This article is part of our reviews of AI research papers, a series of posts that explore the latest findings in artificial intelligence.
One of the key challenges of deep reinforcement learning models—the kind of AI systems that have mastered Go, StarCraft 2, and other games—is their inability to generalize their capabilities beyond their training domain. This limit makes it very hard to apply these systems to real-world settings, where situations are much more complicated and unpredictable than the environments where AI models are trained.
But scientists at AI research lab DeepMind claim to have taken the “first steps to train an agent capable of playing many different games without needing human interaction data,” according to a blog post about their new “open-ended learning” initiative. Their new project includes a 3D environment with realistic dynamics and deep reinforcement learning agents that can learn to solve a wide range of challenges.
The new system, according to DeepMind’s AI researchers, is an “important step toward creating more general agents with the flexibility to adapt rapidly within constantly changing environments.”
The paper’s findings show some impressive advances in applying reinforcement learning to complicated problems. But they are also a reminder of how far current systems are from achieving the kind of general intelligence capabilities that the AI community has been coveting for decades.
The brittleness of deep reinforcement learning
The key advantage of reinforcement learning is its ability to develop behavior by taking actions and getting feedback, similar to the way humans and animals learn by interacting with their environment. Some scientists describe reinforcement learning as “the first computational theory of intelligence.”
The combination of reinforcement learning and deep neural networks, known as deep reinforcement learning, has been at the heart of many advances in AI, including DeepMind’s famous AlphaGo and AlphaStar models. In both cases, the AI systems were able to outmatch human world champions at their respective games.

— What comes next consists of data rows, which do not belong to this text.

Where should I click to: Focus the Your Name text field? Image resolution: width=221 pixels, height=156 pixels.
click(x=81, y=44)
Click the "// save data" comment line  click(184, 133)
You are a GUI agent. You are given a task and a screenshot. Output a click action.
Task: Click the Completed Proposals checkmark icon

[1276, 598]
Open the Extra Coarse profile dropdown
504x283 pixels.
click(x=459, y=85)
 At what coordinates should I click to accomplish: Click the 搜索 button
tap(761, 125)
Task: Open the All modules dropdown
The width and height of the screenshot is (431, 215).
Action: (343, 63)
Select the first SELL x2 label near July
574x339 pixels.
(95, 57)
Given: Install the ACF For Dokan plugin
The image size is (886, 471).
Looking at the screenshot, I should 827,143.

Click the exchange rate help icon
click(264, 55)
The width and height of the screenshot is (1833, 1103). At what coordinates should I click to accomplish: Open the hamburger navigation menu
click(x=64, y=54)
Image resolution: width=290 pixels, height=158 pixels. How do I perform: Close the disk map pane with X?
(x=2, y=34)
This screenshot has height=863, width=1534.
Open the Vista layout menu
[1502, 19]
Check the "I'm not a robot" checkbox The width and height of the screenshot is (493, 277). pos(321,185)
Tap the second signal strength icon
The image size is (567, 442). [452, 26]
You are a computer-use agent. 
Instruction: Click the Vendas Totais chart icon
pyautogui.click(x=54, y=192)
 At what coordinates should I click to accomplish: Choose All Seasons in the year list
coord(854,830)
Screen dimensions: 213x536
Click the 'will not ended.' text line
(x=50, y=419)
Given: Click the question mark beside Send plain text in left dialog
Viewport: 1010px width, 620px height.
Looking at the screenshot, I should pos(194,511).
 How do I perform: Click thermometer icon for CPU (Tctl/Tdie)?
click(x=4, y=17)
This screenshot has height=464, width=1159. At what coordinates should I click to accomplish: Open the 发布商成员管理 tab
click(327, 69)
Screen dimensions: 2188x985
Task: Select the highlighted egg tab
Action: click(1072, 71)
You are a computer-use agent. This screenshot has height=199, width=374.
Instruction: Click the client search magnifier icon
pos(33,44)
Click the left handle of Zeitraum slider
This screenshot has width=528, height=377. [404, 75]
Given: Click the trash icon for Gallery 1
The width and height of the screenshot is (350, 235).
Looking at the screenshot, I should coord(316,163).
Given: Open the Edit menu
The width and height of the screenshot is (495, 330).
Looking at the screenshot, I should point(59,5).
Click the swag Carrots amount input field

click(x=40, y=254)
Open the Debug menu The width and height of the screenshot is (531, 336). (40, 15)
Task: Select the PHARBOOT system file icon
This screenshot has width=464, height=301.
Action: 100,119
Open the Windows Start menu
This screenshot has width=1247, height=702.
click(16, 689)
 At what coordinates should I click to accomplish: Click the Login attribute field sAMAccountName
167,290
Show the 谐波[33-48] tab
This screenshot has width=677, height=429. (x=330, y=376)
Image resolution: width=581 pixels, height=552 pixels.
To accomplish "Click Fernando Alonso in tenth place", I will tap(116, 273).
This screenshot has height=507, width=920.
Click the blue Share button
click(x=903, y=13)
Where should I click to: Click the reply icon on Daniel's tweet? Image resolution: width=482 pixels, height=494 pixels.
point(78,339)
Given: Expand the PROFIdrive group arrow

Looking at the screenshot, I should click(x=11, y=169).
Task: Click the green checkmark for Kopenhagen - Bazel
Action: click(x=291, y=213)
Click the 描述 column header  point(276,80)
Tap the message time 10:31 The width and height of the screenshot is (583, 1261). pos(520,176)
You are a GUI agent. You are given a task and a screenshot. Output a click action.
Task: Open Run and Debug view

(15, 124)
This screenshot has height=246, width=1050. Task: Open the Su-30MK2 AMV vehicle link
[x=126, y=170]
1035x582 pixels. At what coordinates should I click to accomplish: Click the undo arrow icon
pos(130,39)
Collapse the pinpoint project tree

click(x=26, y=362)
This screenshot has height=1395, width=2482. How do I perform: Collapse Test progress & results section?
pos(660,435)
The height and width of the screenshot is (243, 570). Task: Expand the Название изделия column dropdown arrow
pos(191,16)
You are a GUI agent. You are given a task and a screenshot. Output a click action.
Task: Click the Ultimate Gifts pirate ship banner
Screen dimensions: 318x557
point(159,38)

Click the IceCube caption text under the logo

But reinforcement learning systems are also notoriously renowned for their lack of flexibility. For example, a reinforcement learning model that can play StarCraft 2 at an expert level won’t be able to play a game with similar mechanics (e.g., Warcraft 3) at any level of competency. Even slight changes to the original game will considerably degrade the AI model’s performance.
“These agents are often constrained to play only the games they were trained for – whilst the exact instantiation of the game may vary (e.g. the layout, initial conditions, opponents) the goals the agents must satisfy remain the same between training and testing. Deviation from this can lead to catastrophic failure of the agent,” DeepMind’s researchers write in a paper that provides the full details on their open-ended learning.
Humans, on the other hand, are very good at transferring knowledge across domains.
The XLand environment
The goal of DeepMind’s new project was to create “an artificial agent whose behaviour generalises beyond the set of games it was trained on.”
To this end, the team created XLand, an engine that can generate 3D environments composed of static topology and moveable objects. The game engine simulates rigid-body physics and allows players to use the objects in various ways (e.g., create ramps, block paths, etc.).
XLand is a rich environment in which you can train agents on a virtually unlimited number of tasks. One of the main advantages of XLand is the capability to use programmatic rules to automatically generate a vast array of environments and challenges to train AI agents. This addresses one of the key challenges of machine learning systems, which often require vast amounts of manually curated training data.
According to the blog post, the researchers created “billions of tasks in XLand, across varied games, worlds, and players.” The games include very simple goals such as finding objects to more complex settings in which the AI agents much weigh the benefits and tradeoffs of different rewards. Some of the games include cooperation or competition elements involving multiple agents.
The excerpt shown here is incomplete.